**HOW TO COMPLETE THIS TASK:**
In the listing below, find the line containing "You are a computer-use agent. The width" and the line containing "1024x613 pixels.". Repeat exactly those two lines and every line between them, nothing more.

**DATA SHOWN:**
***

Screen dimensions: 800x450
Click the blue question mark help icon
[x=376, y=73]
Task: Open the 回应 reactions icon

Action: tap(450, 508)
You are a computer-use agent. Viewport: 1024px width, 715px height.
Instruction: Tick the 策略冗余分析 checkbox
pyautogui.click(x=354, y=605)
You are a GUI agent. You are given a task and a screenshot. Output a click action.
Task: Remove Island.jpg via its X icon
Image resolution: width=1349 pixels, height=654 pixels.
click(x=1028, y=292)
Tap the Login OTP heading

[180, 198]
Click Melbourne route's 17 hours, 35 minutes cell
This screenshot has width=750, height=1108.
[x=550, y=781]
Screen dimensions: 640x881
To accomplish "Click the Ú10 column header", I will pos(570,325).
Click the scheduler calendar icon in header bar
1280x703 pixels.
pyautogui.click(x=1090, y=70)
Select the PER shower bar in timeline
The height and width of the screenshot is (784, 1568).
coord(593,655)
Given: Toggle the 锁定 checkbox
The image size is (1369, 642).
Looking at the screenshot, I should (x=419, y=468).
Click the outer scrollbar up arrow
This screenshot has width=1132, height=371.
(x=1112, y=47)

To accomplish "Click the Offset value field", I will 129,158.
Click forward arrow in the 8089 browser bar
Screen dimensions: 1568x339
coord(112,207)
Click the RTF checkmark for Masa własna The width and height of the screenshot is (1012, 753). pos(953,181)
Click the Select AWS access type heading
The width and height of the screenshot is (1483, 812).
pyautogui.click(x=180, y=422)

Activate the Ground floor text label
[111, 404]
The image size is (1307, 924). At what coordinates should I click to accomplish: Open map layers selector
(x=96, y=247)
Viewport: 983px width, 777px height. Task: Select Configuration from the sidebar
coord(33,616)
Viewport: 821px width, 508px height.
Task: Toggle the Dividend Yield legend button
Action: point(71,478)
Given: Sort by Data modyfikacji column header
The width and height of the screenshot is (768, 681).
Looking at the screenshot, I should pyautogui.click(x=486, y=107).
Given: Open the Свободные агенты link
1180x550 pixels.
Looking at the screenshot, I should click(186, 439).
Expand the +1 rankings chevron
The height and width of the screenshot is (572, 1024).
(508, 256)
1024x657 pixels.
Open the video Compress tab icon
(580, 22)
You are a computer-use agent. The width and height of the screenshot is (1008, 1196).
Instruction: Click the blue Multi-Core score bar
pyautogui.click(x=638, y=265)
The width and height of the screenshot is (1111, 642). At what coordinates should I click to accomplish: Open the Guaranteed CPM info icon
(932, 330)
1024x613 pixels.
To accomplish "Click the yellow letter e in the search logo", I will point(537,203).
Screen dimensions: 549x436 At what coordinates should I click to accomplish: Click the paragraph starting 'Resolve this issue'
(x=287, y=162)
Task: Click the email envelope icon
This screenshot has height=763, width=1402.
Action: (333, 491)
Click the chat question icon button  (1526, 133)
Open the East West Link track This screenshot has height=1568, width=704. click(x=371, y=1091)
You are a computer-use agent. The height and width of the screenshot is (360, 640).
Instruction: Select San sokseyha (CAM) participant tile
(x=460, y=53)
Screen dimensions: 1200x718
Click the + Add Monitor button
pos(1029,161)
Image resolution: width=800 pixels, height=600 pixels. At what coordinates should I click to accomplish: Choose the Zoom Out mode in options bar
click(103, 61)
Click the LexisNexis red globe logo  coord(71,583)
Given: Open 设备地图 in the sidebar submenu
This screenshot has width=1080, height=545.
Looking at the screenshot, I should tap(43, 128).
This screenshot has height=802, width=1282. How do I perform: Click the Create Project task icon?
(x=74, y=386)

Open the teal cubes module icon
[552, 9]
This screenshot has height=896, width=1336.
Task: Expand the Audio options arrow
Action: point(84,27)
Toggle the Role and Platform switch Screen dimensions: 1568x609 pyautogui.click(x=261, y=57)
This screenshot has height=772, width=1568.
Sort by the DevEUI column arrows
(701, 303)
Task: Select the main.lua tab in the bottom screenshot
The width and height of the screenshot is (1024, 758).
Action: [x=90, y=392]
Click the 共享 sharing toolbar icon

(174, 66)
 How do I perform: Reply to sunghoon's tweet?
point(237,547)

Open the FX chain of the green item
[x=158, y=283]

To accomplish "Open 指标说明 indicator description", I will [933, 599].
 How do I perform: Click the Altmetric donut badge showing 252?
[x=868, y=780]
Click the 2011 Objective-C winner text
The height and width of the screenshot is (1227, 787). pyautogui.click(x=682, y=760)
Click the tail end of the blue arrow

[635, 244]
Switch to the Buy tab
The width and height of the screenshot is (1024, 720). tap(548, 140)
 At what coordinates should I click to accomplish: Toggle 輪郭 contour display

***

**YOUR RESPONSE:**
You are a computer-use agent. The width and height of the screenshot is (1008, 1196).
Instruction: Click the blue Multi-Core score bar
pyautogui.click(x=638, y=265)
The width and height of the screenshot is (1111, 642). At what coordinates should I click to accomplish: Open the Guaranteed CPM info icon
(932, 330)
1024x613 pixels.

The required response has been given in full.